■ **WORK INSTRUCTIONS**
What is needed is an exact repeat of the lines from the one holding "Where should I click to: Collapse" through the final line of the data, with no pictures.
START MATERIAL FOR THIS EXERCISE
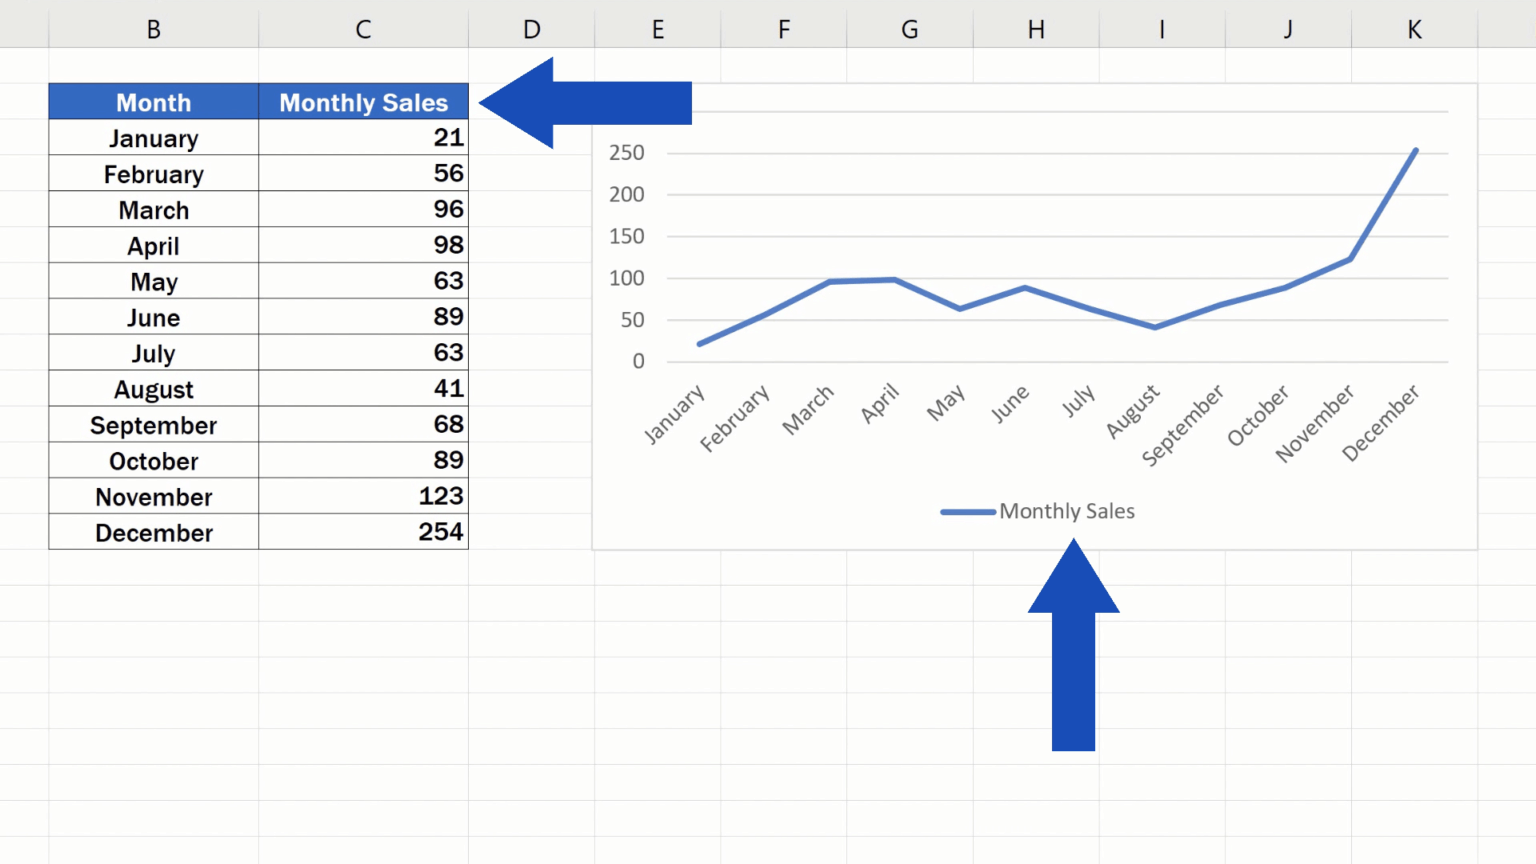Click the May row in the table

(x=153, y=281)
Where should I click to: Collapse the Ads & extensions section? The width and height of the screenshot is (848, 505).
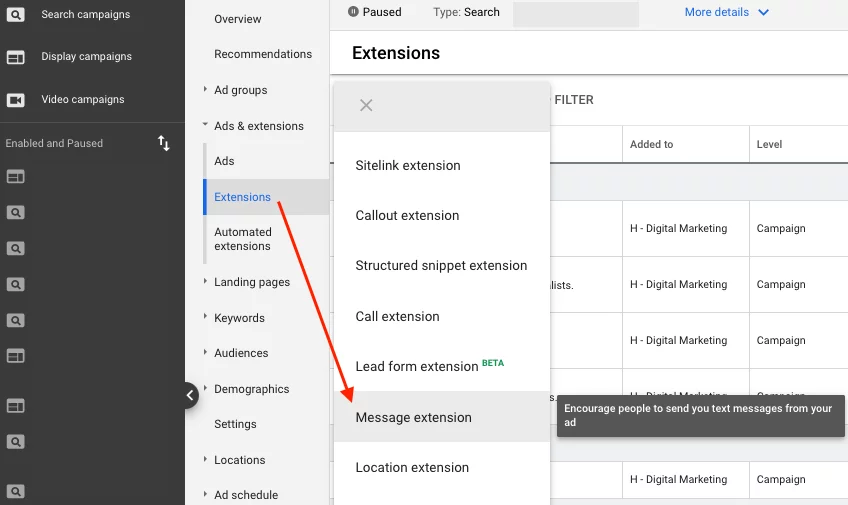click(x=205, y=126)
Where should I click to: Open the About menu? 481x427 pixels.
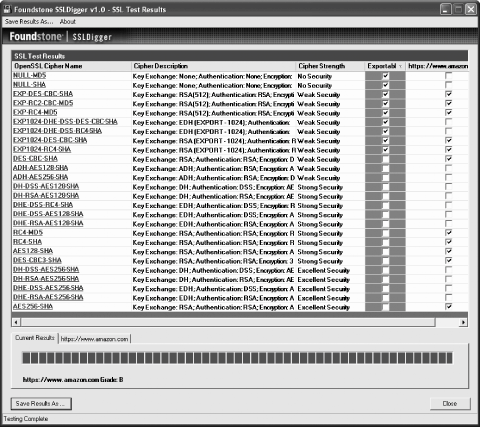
END MATERIAL FOR THIS EXERCISE
■ **THE ANSWER**
Where should I click to: Collapse the Ads & extensions section? The width and height of the screenshot is (848, 505).
click(x=205, y=126)
Where should I click to: Open the About menu? 481x427 pixels.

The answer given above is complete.